The data:
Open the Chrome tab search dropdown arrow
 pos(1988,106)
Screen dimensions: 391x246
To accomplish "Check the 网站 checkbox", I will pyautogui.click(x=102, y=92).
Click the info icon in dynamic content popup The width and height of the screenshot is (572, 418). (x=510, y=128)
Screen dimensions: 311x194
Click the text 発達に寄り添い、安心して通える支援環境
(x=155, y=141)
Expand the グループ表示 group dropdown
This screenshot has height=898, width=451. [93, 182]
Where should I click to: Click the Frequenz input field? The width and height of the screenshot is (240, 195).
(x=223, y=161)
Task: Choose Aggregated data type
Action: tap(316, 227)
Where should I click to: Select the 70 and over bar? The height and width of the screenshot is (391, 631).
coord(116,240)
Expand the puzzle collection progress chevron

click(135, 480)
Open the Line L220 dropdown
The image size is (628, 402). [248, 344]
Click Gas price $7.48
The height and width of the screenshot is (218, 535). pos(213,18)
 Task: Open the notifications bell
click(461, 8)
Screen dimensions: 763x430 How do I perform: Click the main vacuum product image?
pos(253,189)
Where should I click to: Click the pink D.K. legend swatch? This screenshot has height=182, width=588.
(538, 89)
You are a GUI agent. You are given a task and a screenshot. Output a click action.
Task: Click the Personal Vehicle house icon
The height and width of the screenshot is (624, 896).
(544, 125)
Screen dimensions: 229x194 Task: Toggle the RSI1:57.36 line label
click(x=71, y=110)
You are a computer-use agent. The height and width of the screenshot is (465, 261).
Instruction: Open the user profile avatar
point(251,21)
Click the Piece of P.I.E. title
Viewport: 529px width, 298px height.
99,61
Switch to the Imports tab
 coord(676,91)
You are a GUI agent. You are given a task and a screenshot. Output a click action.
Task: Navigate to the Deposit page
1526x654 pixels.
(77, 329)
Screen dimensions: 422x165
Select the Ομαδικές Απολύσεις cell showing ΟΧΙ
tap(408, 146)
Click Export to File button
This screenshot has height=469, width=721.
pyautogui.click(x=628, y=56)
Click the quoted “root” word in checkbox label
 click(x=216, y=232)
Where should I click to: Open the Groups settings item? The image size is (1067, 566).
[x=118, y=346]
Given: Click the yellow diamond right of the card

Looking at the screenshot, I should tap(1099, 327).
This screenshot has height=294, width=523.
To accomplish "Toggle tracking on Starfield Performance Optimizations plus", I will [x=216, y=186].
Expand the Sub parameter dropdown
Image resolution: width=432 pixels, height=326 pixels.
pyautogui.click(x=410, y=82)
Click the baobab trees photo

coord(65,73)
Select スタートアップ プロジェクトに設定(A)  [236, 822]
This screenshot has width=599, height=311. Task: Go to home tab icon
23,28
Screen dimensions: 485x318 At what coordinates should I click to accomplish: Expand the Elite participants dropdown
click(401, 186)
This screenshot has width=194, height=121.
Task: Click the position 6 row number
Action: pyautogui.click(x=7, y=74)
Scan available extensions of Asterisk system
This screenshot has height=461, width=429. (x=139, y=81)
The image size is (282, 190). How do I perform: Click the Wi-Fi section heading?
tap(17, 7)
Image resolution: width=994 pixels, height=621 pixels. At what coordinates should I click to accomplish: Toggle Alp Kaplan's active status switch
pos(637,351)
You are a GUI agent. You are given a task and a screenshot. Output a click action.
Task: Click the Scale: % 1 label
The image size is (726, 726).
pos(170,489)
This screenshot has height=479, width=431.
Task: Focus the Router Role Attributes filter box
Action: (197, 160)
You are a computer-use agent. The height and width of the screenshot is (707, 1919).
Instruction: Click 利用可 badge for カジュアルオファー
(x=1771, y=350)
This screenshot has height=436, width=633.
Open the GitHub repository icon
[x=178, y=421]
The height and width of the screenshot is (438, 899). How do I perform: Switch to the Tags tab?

Action item: Copy all the records exactly so that no character differs from the source.

Response:
Open the Chrome tab search dropdown arrow
 pos(1988,106)
Screen dimensions: 391x246
To accomplish "Check the 网站 checkbox", I will pyautogui.click(x=102, y=92).
Click the info icon in dynamic content popup The width and height of the screenshot is (572, 418). (x=510, y=128)
Screen dimensions: 311x194
Click the text 発達に寄り添い、安心して通える支援環境
(x=155, y=141)
Expand the グループ表示 group dropdown
This screenshot has height=898, width=451. [93, 182]
Where should I click to: Click the Frequenz input field? The width and height of the screenshot is (240, 195).
(x=223, y=161)
Task: Choose Aggregated data type
Action: tap(316, 227)
Where should I click to: Select the 70 and over bar? The height and width of the screenshot is (391, 631).
coord(116,240)
Expand the puzzle collection progress chevron

click(135, 480)
Open the Line L220 dropdown
The image size is (628, 402). [248, 344]
Click Gas price $7.48
The height and width of the screenshot is (218, 535). pos(213,18)
 Task: Open the notifications bell
click(461, 8)
Screen dimensions: 763x430 How do I perform: Click the main vacuum product image?
pos(253,189)
Where should I click to: Click the pink D.K. legend swatch? This screenshot has height=182, width=588.
(538, 89)
You are a GUI agent. You are given a task and a screenshot. Output a click action.
Task: Click the Personal Vehicle house icon
The height and width of the screenshot is (624, 896).
(544, 125)
Screen dimensions: 229x194 Task: Toggle the RSI1:57.36 line label
click(x=71, y=110)
You are a computer-use agent. The height and width of the screenshot is (465, 261).
Instruction: Open the user profile avatar
point(251,21)
Click the Piece of P.I.E. title
Viewport: 529px width, 298px height.
99,61
Switch to the Imports tab
 coord(676,91)
You are a GUI agent. You are given a task and a screenshot. Output a click action.
Task: Navigate to the Deposit page
1526x654 pixels.
(77, 329)
Screen dimensions: 422x165
Select the Ομαδικές Απολύσεις cell showing ΟΧΙ
tap(408, 146)
Click Export to File button
This screenshot has height=469, width=721.
pyautogui.click(x=628, y=56)
Click the quoted “root” word in checkbox label
 click(x=216, y=232)
Where should I click to: Open the Groups settings item? The image size is (1067, 566).
[x=118, y=346]
Given: Click the yellow diamond right of the card

Looking at the screenshot, I should tap(1099, 327).
This screenshot has height=294, width=523.
To accomplish "Toggle tracking on Starfield Performance Optimizations plus", I will [x=216, y=186].
Expand the Sub parameter dropdown
Image resolution: width=432 pixels, height=326 pixels.
pyautogui.click(x=410, y=82)
Click the baobab trees photo

coord(65,73)
Select スタートアップ プロジェクトに設定(A)  [236, 822]
This screenshot has width=599, height=311. Task: Go to home tab icon
23,28
Screen dimensions: 485x318 At what coordinates should I click to accomplish: Expand the Elite participants dropdown
click(401, 186)
This screenshot has width=194, height=121.
Task: Click the position 6 row number
Action: pyautogui.click(x=7, y=74)
Scan available extensions of Asterisk system
This screenshot has height=461, width=429. (x=139, y=81)
The image size is (282, 190). How do I perform: Click the Wi-Fi section heading?
tap(17, 7)
Image resolution: width=994 pixels, height=621 pixels. At what coordinates should I click to accomplish: Toggle Alp Kaplan's active status switch
pos(637,351)
You are a GUI agent. You are given a task and a screenshot. Output a click action.
Task: Click the Scale: % 1 label
The image size is (726, 726).
pos(170,489)
This screenshot has height=479, width=431.
Task: Focus the Router Role Attributes filter box
Action: (197, 160)
You are a computer-use agent. The height and width of the screenshot is (707, 1919).
Instruction: Click 利用可 badge for カジュアルオファー
(x=1771, y=350)
This screenshot has height=436, width=633.
Open the GitHub repository icon
[x=178, y=421]
The height and width of the screenshot is (438, 899). How do I perform: Switch to the Tags tab?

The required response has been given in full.